THINGS TO DO
1. Which barrier island lagoon does the estuaries text name as an example of a bar-built estuary?
2. Name every type of estuary that the estuaries text groups by circulation.
3. Continue the text on estuaries from its last line.

These two terms, however, have a broader oceanographic application that extends beyond estuaries proper, such as in describing the circulation of nearly-closed ocean basins.
Estuaries are more likely to occur on submerged coasts, where the sea level has risen in relation to the land; this process floods valleys to form rias and fjords. These can become estuaries if there is a stream or river flowing into them.
Large estuaries, like Chesapeake Bay and the Gulf of St. Lawrence, often have many streams flowing into them and can have complex shapes. Where an enormous volume of river water enters the sea (as, for example, from the Amazon into the South Atlantic) its estuary could be considered to extend well beyond the coast.
Types of estuary
Estuaries can be grouped by circulation.
- Salt wedge. River output greatly exceeds marine input; there is little mixing, and thus a sharp contrast between fresh surface water and saline bottom water.
- Highly stratified. River output and marine input are more even, with river flow still dominant; turbulence induces more mixing of salt water upward than the reverse.
- Slightly stratified. River output is less than the marine input. Here, turbulence causes mixing of the whole water column, such that salinity varies more longitudinally rather than vertically.
- Vertically mixed. River output is much less than marine input, such that the freshwater contribution is negligible; longitudinal salinity variation only.
- Inverse estuary. Located in regions with high evaporation, there is no freshwater input and in fact salinity increases inland; overall flow is inward at the surface, downwells at the inland terminus, and flows outward subsurface.
- Intermittent estuary. Estuary type varies dramatically depending on freshwater input, and is capable of changing from a wholly marine embayment to any of the other estuary types.[3]
Grouped by structure rather than circulation, there are other types of estuaries.
- Bar-built estuaries are effectively synonymous with barrier island lagoons, such as Texas's Laguna Madre.
- Tectonic estuaries form when the sea floods a geologically subsident region.

(Saved entries)
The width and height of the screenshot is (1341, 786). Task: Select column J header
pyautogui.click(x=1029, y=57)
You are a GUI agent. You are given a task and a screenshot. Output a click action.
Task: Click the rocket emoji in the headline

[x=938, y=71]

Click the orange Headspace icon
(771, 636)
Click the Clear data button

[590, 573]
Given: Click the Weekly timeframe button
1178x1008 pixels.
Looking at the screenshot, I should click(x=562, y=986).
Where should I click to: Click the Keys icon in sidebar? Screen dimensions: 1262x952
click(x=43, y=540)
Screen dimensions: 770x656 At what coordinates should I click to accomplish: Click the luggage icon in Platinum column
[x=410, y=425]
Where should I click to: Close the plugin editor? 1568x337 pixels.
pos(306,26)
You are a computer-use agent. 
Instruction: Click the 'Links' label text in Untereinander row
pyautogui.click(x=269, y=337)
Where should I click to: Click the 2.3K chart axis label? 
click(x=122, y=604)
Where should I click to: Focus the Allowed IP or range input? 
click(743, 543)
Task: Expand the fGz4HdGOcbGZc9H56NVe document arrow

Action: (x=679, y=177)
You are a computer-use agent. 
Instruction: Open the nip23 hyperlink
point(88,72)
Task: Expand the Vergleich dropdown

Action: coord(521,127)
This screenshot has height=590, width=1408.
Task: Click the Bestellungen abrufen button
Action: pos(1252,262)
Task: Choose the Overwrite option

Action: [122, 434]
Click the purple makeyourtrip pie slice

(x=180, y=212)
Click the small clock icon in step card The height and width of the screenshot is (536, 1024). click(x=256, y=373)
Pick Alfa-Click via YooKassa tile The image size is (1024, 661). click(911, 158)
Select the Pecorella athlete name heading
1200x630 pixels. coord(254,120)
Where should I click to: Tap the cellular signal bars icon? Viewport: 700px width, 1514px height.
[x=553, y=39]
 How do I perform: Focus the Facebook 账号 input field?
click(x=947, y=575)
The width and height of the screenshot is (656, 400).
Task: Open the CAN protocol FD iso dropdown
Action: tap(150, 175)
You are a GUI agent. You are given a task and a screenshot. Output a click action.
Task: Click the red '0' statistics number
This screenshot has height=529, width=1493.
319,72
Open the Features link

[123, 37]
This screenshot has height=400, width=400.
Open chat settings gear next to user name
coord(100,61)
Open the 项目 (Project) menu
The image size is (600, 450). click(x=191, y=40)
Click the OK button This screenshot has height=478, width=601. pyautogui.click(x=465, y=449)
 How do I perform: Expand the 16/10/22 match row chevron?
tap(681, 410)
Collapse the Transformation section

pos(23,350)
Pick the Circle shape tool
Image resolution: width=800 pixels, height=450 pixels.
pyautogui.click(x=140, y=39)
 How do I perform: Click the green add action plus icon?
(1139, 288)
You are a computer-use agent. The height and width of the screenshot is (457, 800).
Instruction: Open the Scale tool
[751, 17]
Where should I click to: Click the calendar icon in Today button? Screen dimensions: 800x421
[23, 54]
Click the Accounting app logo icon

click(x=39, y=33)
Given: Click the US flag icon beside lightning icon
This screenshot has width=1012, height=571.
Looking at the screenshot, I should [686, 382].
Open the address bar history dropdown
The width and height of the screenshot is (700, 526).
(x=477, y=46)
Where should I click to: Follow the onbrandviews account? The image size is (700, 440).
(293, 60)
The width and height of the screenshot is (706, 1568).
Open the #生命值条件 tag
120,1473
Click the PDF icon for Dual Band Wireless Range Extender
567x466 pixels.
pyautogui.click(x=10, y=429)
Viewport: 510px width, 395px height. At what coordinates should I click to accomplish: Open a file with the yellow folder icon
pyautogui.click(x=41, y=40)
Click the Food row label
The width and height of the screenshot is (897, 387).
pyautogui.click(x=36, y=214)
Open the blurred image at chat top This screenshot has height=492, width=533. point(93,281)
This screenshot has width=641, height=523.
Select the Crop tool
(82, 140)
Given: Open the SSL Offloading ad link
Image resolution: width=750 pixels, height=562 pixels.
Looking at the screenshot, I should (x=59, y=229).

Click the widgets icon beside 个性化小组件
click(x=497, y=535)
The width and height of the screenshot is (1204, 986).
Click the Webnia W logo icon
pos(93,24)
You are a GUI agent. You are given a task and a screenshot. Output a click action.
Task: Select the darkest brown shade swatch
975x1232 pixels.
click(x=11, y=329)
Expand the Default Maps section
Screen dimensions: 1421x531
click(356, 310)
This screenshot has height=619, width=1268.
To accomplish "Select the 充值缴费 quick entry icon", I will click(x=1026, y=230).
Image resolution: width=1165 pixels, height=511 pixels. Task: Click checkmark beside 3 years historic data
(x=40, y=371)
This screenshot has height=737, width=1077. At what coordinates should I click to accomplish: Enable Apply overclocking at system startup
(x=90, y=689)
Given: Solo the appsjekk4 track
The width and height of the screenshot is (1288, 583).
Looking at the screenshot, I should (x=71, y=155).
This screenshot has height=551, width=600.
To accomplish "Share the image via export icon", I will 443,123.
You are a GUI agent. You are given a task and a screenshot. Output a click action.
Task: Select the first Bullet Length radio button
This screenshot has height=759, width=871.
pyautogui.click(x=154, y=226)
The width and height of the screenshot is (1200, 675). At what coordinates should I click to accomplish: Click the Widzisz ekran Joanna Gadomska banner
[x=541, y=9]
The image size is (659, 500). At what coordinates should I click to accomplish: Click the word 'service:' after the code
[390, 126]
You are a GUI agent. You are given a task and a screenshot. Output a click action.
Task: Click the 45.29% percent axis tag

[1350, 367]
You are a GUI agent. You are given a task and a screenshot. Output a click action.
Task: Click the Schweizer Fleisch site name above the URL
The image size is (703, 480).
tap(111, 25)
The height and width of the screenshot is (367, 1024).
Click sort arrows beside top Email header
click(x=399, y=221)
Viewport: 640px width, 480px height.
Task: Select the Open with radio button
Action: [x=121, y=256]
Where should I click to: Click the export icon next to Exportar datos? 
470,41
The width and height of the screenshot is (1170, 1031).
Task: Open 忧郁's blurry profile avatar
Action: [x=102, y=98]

ACTIVITY ANSWERS
1. Texas's Laguna Madre.

2. Salt wedge, highly stratified, slightly stratified, vertically mixed, inverse estuary, and intermittent estuary.

3.
- Coastal plain estuaries are flooded river valleys, and fjords are submerged glacier-eroded valleys.[4]
Human impacts
Of the 32 largest cities in the world, 22 are located on estuaries.[5] For example, New York is located at the mouth of the Hudson River estuary.[6]
As ecosystems, estuaries are under threat from human activities such as pollution and overfishing. Estuaries are impacted by events far upstream, and concentrate materials such as pollutants and sediments[7]. Land run-off and industrial, agricultural, and domestic waste enter rivers and are discharged into estuaries. Contaminants can be introduced which do not disintegrate rapidly in the marine environment, such as plastics, pesticides, furans, dioxins, phenols and heavy metals.
Such toxins can accumulate in the tissues of many species of aquatic life in a process called bioaccumulation. They also accumulate in benthic environments, such as estuaries and bay muds: a geological record of human activities of the last century.
For example, Chinese and Russian industrial pollution, such as phenols and heavy metals, in the Amur River have devastated fish stocks and damaged its estuary soil.[8]
Estuaries tend to be naturally eutrophic because land runoff discharges nutrients into estuaries. With human activities, land run-off also now includes the many chemicals used as fertilizers in agriculture as well as waste from livestock and humans. Excess oxygen depleting chemicals in the water can lead to hypoxia and the creation of dead zones.[9] It can result in reductions in water quality, fish, and other animal populations.
Over fishing also occurs. Chesapeake Bay, North America's second largest estuary, once had a flourishing oyster population which has been almost wiped out by overfishing. Historically the oysters filtered the estuary's entire water volume of excess nutrients every three or four days. Today that process takes almost a year,[10] and sediment, nutrients, and algae can cause problems in local waters. Oysters filter these pollutants, and either eat them or shape them into small packets that are deposited on the bottom where they are harmless.
See also
| Wikimedia Commons has media related to: Estuaries |
| Look up estuary in Wiktionary, the free dictionary. |
- Ria
- Bay mud
- Brackish water
- Firth
- Liman
- List of waterways
- River delta
- Tidal bore
- Coastal and Estuarine Research Federation
- National Estuarine Research Reserve
Notes
- ^ Pritchard, D. W. (1967) What is an estuary: physical viewpoint. p. 3–5 in: G. H. Lauf (ed.) Estuaries, A.A.A.S. Publ. No. 83, Washington, D.C.
- ^ Tomczak, M (2000) Oceanography Notes Ch. 15: The flushing time. Retrieved 17 August 2008.
- ^ Tomczak, M (2000) 'Oceanography Notes Ch. 12: Estuaries. Retrieved 30 November 2006.
- ^ 'Types of Estuaries: Based on Geology'[dead link] . Retrieved on 1 December 2006.
- ^ Ross (1995)
- ^ NOAA Estuaries tutorial Revised March 25, 2008
- ^ G.Branch, Estuarine vulnerability and ecological impacts, TREE vol. 14, no. 12 Dec. 1999
- ^ 'Indigenous Peoples of the Russian North, Siberia and Far East: Nivkh' by Arctic Network for the Support of the Indigenous Peoples of the Russian Arctic]
- ^ Gerlach: Marine Pollution, Springer, Berlin (1975)
- ^ 'Oyster Reefs: Ecological importance'. US National Oceanic and Atmospheric Administration. Retrieved on 2008-01-16.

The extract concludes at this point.